Rose City showing its colors
Banners going up to promote area’s ‘small-town’ qualities
Banners featuring a photo of a bold red rose are starting to appear throughout North Little Rock’s Rose City area off East Broadway to promote the area’s “small-town” atmosphere, a project that’s part of a new partnership between the Rose City Neighborhood Association and the Rose City Business Association.
The organizations used Valentine’s Day to kick off the endeavor Thursday in front of several residents and city government officials outside the Rose City Shopping Center at 4109 E. Broadway. Red, white and pink balloons and Valentine’s Day treats also helped mark the occasion.
The neighborhood is “like a small town” in itself, said Ken Abel, Rose City Neighborhood Association president.
“I’ve lived here for over 30 years,” Abel said. “I’ve seen a lot. I’ve enjoyed it. This is the biggest thing we need to do.
“Y’all need to come together and make this the community we need it to be,” he said.

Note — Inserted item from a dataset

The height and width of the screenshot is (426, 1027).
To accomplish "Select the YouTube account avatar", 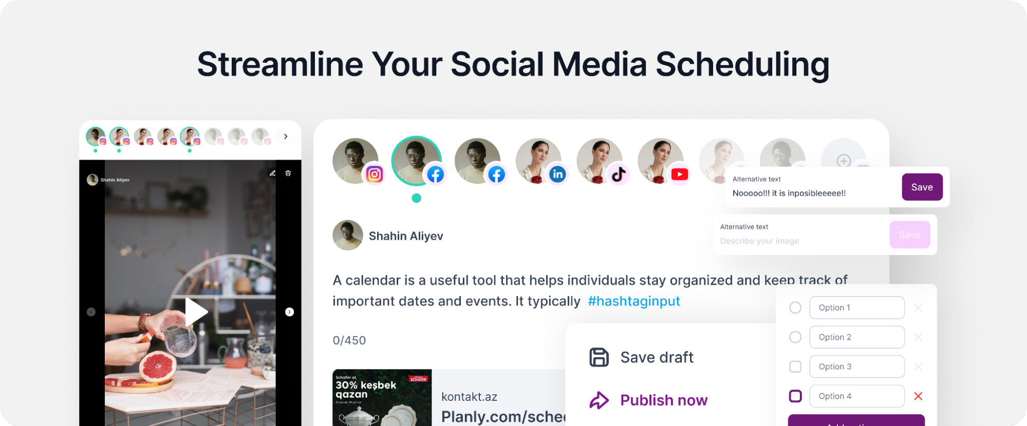I will coord(661,161).
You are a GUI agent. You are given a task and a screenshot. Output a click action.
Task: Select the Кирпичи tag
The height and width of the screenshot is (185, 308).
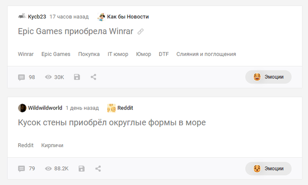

John Woodard, owner of the nearby Shotgun Dan’s pizza restaurant and incoming president of the business association, said the two groups would team up to hang red rose logo banners along Rose City’s traffic corridor as its first project.
North Little Rock Chief of Staff Danny Bradley, with assistance from journeyman lineman James Bartlett of the North Little Rock Electric Department, was lifted in a utility truck bucket to near the top of a 22-foot-tall light pole in front of the shopping center to hang the first rose logo banner. It was a bit of a chore in Thursday morning’s wind. Thirty such banners are planned.
Next will be the planting of rosebushes outside participating businesses and in public spaces “to beautify the area,” Woodard said.
The Rose City area formed in the early 1900s as “probably the very first working-class neighborhood” in North Little Rock, said Martha Capps, a 30-plus-years resident and secretary of the neighborhood association.
“A lot of the first businesses in North Little Rock started here in Rose City,” Capps said. “It grew up as a blue-collar, working-class neighborhood.”
Capps said the partnership between the two associations is to promote Rose City as a “nice, affordable place to live” in a convenient location that has a neighborly atmosphere.
“Everybody watches out for each other,” Capps said. “And the accessibility. You can get from this point to the [Verizon] Arena in 10 minutes. We can get to UAMS [the University of Arkansas for Medical Sciences] in 15 minutes, McCain Mall in 15 minutes.
“The neighborhood association has worked hard to stop things from coming in that would be detrimental to the neighborhood,” said Capps, who said she’s been a member for eight years. “We have a strong neighborhood association, and it’s getting stronger. That’s what this partnership is all about.”